■ Work required ■
Every line in the records below with the string "agent" is to be copied out.

■ Supplied material ■
- Opening Delimiter -

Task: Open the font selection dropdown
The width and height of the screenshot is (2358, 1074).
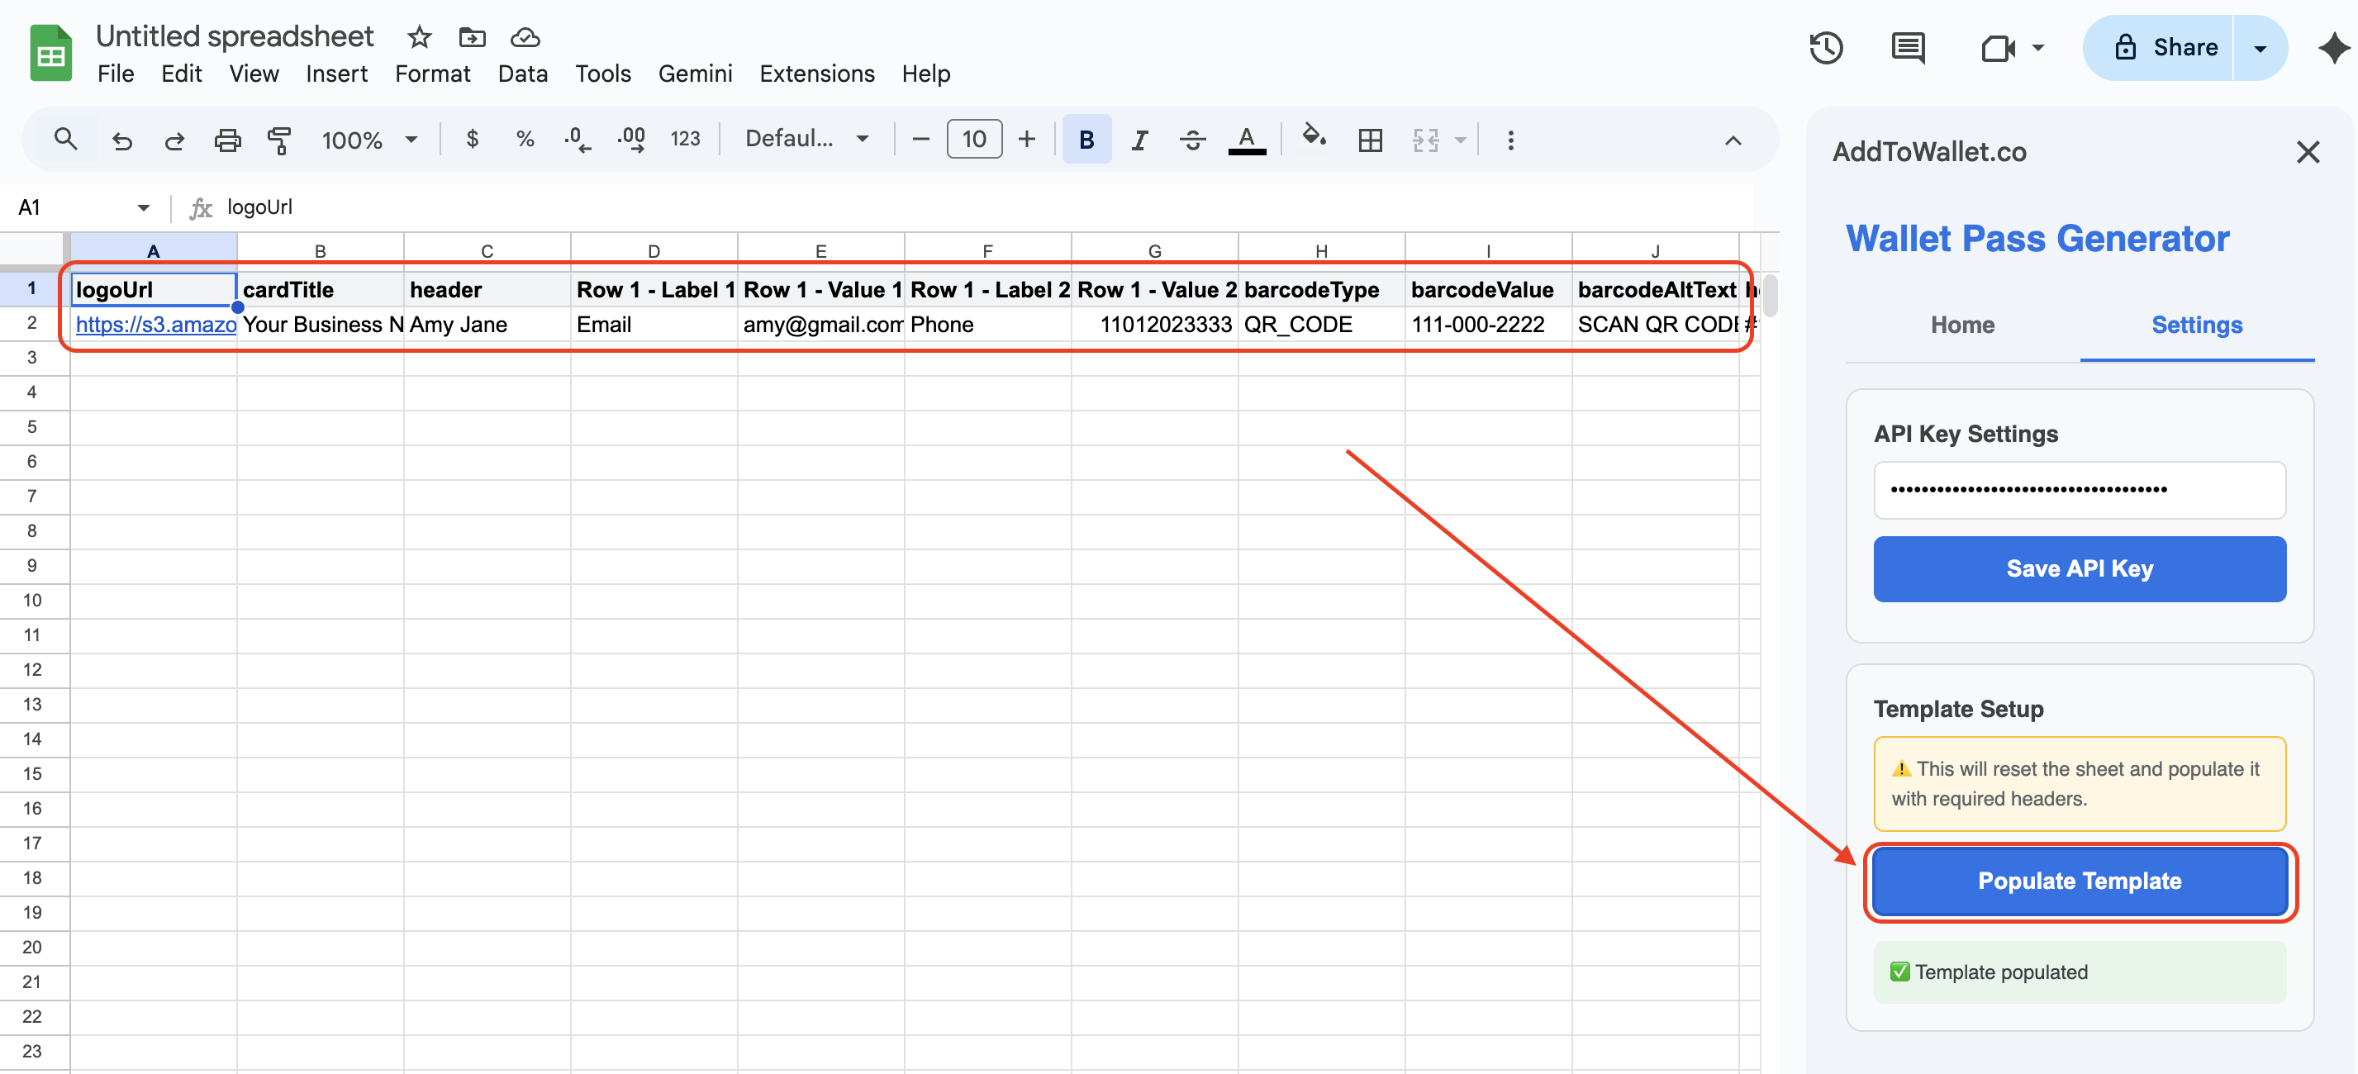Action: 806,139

- Closing Delimiter -
- Opening Delimiter -

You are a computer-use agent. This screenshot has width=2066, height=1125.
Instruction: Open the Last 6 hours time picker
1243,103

- Closing Delimiter -
- Opening Delimiter -

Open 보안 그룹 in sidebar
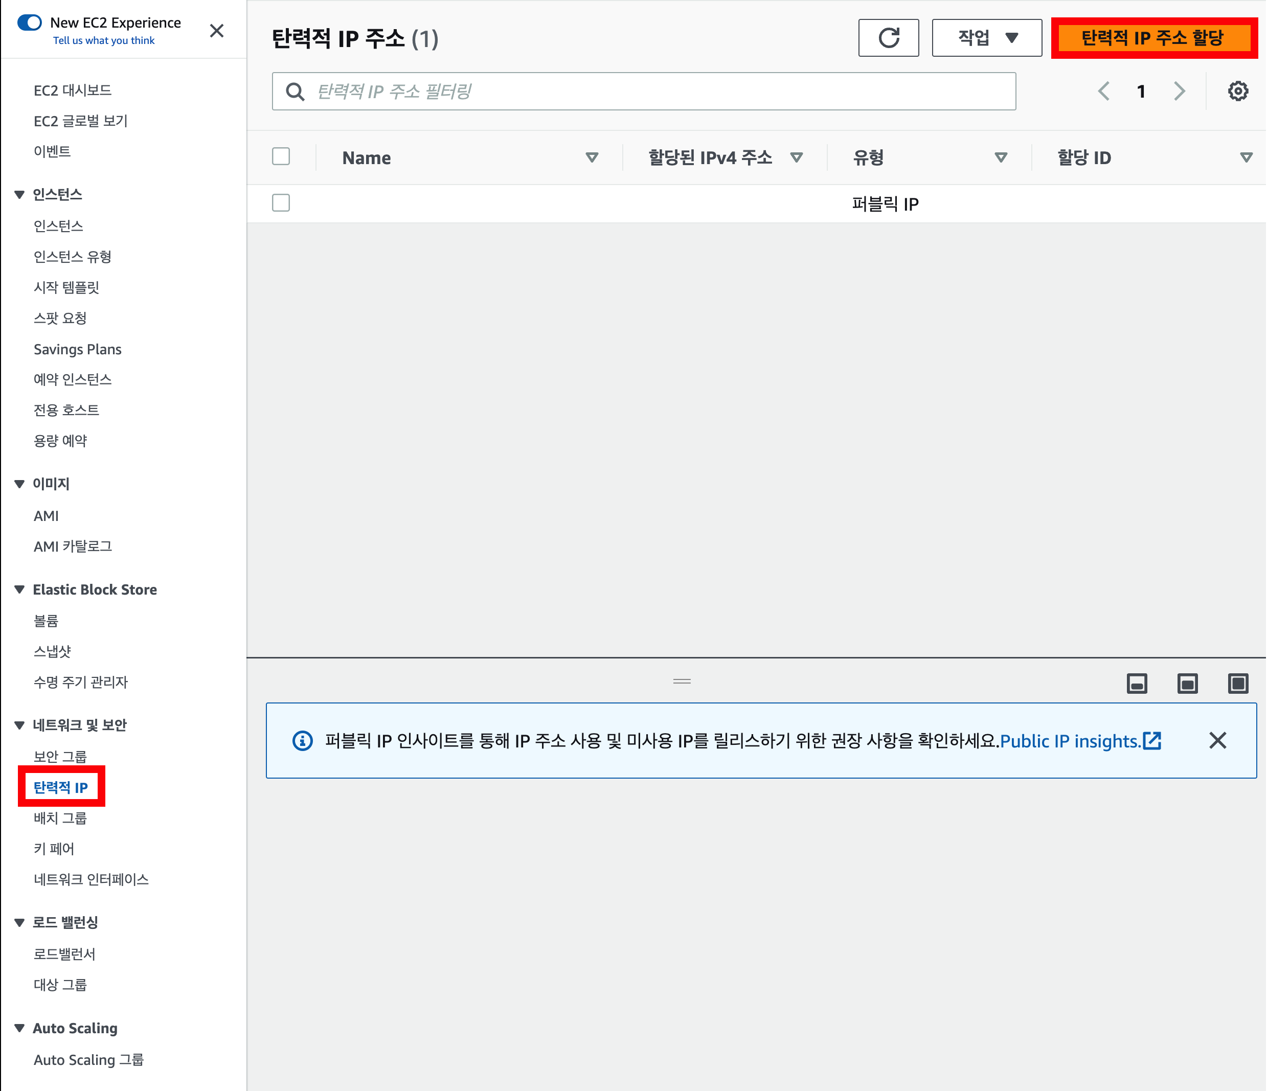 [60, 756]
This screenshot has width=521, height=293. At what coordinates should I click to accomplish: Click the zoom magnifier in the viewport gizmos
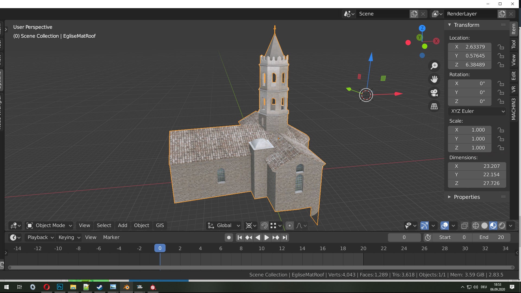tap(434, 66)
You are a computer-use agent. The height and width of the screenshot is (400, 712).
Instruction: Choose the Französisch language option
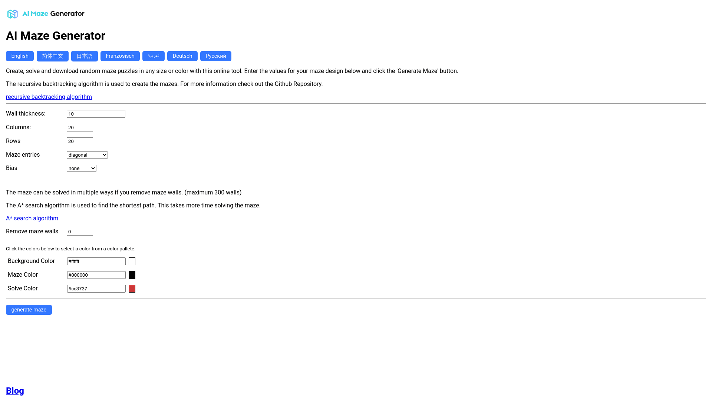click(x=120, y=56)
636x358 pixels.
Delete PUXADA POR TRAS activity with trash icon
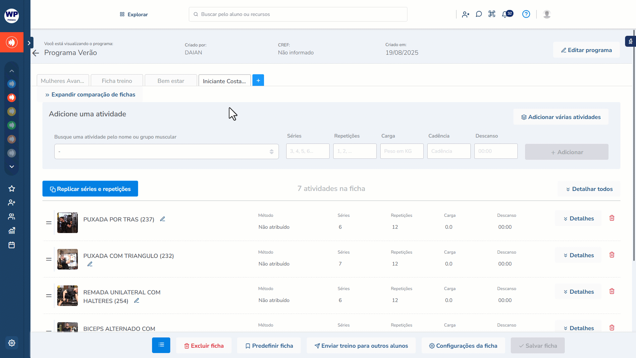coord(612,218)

- Closing Delimiter -

■ Finished task ■
You are a computer-use agent. This screenshot has width=2066, height=1125.
You are a computer-use agent. The height and width of the screenshot is (400, 712).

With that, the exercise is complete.